◆ **Tarefa A**:
Extraia do trecho sobre a conquista no tênis tudo o que vai desde "Aliás, na Austrália, o" até "em diversas oportunidades.", sem alterar nenhuma palavra.
◆ **Tarefa B**:
Escreva a continuação do trecho sobre a conquista no tênis a partir da última frase apresentada.

◆ **Trecho do texto**:
################
Aliás, na Austrália, o treinador Franco Ferreiro não pode estar presente. O ex-jogador gaúcho nascido em Uruguaiana atuou no circuito entre 2001-12 e chegou a ser o número 53 do ranking de duplas. Mas, mesmo à distância, comemorou a conquista, que teve outro gaúcho ao lado de Rafel, Luiz Peniza. Este, nascido em outra cidade da Fronteira, Santana do Livramento, é o coordenador técnico geral da ADK Tennis, academia localizada em Itajaí-SC. É lá que Rafael treina. A academia tem dois ex-jogadores como seus diretores, o argentino Patricio Arnold, ex-número 1 do ranking juvenil, e o gaúcho Ivan Kley, um dos principais jogadores do Brasil nos anos 1980, e que, em duplas, atingiu a 56ª posição na ATP, além de disputar a Copa Davis em diversas oportunidades.
A vitória na Austrália colocou Rafael e Luisa na seleta lista de jogadores brasileiros que conseguiram vencer um Grand Slam, ao lado de nomes como Maria Esther Bueno e Gustavo Kuerten, e também Thomaz Koch, Marcelo Melo e Bruno Soares.
################
◆ **Material fornecido**:
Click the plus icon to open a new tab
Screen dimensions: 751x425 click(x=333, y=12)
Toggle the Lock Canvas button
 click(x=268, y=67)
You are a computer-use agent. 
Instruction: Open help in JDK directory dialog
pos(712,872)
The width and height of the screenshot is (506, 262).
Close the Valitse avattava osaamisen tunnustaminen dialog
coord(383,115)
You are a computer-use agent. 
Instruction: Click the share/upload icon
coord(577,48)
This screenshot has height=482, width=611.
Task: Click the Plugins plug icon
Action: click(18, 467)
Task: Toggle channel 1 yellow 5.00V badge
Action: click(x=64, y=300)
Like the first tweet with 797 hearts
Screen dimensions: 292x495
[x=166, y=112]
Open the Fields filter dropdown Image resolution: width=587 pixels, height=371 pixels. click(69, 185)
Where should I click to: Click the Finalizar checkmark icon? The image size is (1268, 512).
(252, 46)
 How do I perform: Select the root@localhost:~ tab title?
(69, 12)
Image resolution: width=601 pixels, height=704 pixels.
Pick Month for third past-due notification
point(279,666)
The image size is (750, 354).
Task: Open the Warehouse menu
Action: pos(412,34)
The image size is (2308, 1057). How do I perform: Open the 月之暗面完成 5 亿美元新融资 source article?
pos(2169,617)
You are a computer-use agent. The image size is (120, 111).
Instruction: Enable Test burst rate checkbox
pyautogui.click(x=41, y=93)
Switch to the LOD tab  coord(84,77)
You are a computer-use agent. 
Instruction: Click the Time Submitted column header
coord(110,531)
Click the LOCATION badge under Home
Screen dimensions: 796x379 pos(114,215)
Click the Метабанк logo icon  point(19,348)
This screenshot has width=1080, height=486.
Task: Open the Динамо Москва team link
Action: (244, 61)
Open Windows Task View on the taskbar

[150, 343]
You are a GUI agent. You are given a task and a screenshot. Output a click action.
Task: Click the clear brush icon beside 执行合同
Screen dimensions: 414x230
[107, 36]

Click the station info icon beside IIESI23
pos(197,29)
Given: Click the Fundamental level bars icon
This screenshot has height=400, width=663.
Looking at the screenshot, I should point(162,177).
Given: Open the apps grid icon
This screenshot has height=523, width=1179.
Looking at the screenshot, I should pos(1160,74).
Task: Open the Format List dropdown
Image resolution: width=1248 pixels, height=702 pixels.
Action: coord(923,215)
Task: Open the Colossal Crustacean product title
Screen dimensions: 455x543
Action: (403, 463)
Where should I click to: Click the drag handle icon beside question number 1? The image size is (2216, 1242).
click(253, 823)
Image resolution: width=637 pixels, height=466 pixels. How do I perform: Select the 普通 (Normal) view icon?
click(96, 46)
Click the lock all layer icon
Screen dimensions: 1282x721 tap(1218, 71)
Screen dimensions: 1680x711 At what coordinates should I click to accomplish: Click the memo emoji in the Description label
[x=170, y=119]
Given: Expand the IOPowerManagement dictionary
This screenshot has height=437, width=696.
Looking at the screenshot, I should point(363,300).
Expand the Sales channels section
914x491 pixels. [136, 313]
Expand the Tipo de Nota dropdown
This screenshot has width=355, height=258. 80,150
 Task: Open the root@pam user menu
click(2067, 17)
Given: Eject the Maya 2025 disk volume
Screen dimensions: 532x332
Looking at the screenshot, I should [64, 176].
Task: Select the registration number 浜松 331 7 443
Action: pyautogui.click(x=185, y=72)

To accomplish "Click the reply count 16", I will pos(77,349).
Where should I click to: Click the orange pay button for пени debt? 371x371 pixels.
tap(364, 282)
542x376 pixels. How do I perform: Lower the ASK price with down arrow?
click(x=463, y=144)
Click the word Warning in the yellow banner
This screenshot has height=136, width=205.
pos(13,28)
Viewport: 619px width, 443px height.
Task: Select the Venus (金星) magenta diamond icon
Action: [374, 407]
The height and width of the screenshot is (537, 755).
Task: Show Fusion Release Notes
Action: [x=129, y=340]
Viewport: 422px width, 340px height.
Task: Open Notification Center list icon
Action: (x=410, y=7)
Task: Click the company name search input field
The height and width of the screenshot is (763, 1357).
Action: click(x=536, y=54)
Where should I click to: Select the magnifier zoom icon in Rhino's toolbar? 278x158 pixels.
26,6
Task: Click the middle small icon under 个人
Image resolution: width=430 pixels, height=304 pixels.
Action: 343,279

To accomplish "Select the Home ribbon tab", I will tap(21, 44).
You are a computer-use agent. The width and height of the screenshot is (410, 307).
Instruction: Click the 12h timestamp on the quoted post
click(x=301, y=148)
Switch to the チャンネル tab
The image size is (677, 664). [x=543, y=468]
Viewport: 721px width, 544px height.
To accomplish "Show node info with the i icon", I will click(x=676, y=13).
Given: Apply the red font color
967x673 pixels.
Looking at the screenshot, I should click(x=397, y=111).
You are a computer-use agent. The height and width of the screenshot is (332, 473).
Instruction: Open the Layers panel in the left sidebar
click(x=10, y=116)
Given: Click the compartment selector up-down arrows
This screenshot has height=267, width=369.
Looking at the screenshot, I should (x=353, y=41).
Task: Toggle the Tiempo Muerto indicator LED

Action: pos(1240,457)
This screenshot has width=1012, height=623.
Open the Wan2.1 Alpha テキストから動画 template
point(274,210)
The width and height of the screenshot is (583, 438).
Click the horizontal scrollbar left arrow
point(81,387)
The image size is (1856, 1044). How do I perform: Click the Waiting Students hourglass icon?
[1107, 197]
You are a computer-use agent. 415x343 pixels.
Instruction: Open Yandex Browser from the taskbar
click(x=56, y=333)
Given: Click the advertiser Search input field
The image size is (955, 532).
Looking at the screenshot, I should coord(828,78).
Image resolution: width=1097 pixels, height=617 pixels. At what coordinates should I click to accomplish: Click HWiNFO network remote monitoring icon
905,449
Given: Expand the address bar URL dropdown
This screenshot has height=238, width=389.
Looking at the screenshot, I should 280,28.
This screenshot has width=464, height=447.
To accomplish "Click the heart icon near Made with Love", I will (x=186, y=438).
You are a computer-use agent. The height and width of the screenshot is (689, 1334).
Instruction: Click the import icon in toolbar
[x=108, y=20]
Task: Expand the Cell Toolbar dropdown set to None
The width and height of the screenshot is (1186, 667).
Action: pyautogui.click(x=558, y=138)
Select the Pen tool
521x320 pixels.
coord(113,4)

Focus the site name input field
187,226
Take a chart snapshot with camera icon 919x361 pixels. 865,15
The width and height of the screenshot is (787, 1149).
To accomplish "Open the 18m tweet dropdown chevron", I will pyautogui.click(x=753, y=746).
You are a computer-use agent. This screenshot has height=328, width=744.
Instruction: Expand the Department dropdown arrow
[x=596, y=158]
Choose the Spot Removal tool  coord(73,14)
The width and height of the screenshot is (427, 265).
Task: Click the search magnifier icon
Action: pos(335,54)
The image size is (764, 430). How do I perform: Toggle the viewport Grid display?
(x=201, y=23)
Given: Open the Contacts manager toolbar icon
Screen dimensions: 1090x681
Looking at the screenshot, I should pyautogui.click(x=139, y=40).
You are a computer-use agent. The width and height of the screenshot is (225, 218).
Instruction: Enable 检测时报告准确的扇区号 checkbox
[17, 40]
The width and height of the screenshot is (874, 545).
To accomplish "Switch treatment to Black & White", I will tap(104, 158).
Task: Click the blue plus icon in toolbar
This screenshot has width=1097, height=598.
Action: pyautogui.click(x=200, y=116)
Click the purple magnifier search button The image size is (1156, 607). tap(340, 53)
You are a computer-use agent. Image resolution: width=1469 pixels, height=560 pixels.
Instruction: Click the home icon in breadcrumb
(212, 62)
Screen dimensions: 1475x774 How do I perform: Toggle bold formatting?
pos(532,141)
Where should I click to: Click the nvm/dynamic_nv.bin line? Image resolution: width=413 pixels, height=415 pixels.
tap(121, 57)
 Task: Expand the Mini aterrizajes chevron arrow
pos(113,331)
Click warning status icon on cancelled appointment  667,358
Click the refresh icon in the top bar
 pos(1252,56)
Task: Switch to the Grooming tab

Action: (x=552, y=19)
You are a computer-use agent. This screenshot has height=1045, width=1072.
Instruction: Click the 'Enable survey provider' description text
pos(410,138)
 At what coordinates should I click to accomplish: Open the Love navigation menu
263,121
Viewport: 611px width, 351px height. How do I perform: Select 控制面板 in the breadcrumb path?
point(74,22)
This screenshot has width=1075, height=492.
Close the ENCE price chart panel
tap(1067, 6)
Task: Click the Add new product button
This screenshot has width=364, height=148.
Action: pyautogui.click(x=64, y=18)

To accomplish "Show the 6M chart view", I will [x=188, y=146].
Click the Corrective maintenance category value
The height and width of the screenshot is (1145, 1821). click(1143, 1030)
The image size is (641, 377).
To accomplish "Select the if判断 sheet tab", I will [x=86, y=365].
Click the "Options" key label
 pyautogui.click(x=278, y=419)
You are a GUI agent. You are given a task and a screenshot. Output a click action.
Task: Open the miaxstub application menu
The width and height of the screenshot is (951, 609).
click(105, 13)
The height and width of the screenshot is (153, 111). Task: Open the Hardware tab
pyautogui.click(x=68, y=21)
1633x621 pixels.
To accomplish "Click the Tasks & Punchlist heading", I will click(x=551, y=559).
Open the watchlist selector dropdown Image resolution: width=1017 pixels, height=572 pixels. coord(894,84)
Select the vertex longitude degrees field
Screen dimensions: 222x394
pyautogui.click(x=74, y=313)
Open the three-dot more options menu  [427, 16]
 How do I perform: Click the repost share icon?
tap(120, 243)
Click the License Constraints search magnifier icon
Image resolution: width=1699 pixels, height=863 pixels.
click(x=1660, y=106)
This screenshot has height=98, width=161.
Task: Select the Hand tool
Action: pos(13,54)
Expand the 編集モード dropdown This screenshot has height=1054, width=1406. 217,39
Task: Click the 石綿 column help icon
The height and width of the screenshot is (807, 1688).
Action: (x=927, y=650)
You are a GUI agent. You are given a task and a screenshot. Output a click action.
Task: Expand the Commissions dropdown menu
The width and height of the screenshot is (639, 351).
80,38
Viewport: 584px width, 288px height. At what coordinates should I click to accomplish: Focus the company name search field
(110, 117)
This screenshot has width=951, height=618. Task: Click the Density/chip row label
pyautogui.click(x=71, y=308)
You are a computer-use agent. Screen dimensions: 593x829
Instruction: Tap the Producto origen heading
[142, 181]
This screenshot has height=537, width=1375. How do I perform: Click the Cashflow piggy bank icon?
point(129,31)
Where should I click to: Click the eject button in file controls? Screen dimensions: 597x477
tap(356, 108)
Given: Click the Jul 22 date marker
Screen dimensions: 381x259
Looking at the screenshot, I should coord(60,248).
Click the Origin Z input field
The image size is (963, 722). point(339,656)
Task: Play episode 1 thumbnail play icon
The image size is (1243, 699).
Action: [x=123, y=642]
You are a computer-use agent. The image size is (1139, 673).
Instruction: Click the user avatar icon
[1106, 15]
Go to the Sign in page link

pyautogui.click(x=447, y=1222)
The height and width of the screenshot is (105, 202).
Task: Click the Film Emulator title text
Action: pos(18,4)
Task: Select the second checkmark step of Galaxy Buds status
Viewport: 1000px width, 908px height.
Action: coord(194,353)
################
◆ **Resposta final A**:
Aliás, na Austrália, o treinador Franco Ferreiro não pode estar presente. O ex-jogador gaúcho nascido em Uruguaiana atuou no circuito entre 2001-12 e chegou a ser o número 53 do ranking de duplas. Mas, mesmo à distância, comemorou a conquista, que teve outro gaúcho ao lado de Rafel, Luiz Peniza. Este, nascido em outra cidade da Fronteira, Santana do Livramento, é o coordenador técnico geral da ADK Tennis, academia localizada em Itajaí-SC. É lá que Rafael treina. A academia tem dois ex-jogadores como seus diretores, o argentino Patricio Arnold, ex-número 1 do ranking juvenil, e o gaúcho Ivan Kley, um dos principais jogadores do Brasil nos anos 1980, e que, em duplas, atingiu a 56ª posição na ATP, além de disputar a Copa Davis em diversas oportunidades.

◆ **Resposta final B**:
No último mês de novembro, quando Rafael Nadal e Casper Ruud realizaram um jogo-exibição para 10 mil pessoas em Belo Horizonte, Rafael Matos participou do jogo de duplas, que serviu como despedida de Bruno Soares. A partida ainda contou com a lenda americana Bob Bryan e com Marcelo Melo. Eu estive presente no Mineirinho e ouvi de Soares, dono de seis títulos de Grand Slam, que o futuro estava nas mãos do jogador gaúcho. Naquela mesma noite, conversei com Rafael sobre as palavras do ex-número 2 do ranking de duplas:
— Ele (Bruno) jogou a pressão pra mim. A carreira que eles (Bruno e Marcelo) têm, não vai ser fácil fazer a metade, mas espero fazer só um pouquinho do que eles fizeram, gigantes do nosso esporte. E ter esses caras como inspiração é imenso. São tenistas e pessoas incríveis que tive o prazer de conviver e tentar aprender um pouco — contou o agora campeão de mistas do Aberto da Austrália.
Que o esporte brasileiro saiba aproveitar Rafael Matos, Luisa Stefani, Bia Haddad Maia, Marcelo Melo, Thiago Monteiro, Marcelo Demoliner e Laura Pigossi, que hoje são nossos principais jogadores e exemplos para gerações, sejam elas de futuros tenistas ou apenas de admiradores do tênis. Os exemplos de superação, como o de Luisa, ou perseverança, como de Matos, ficarão para além dos troféus.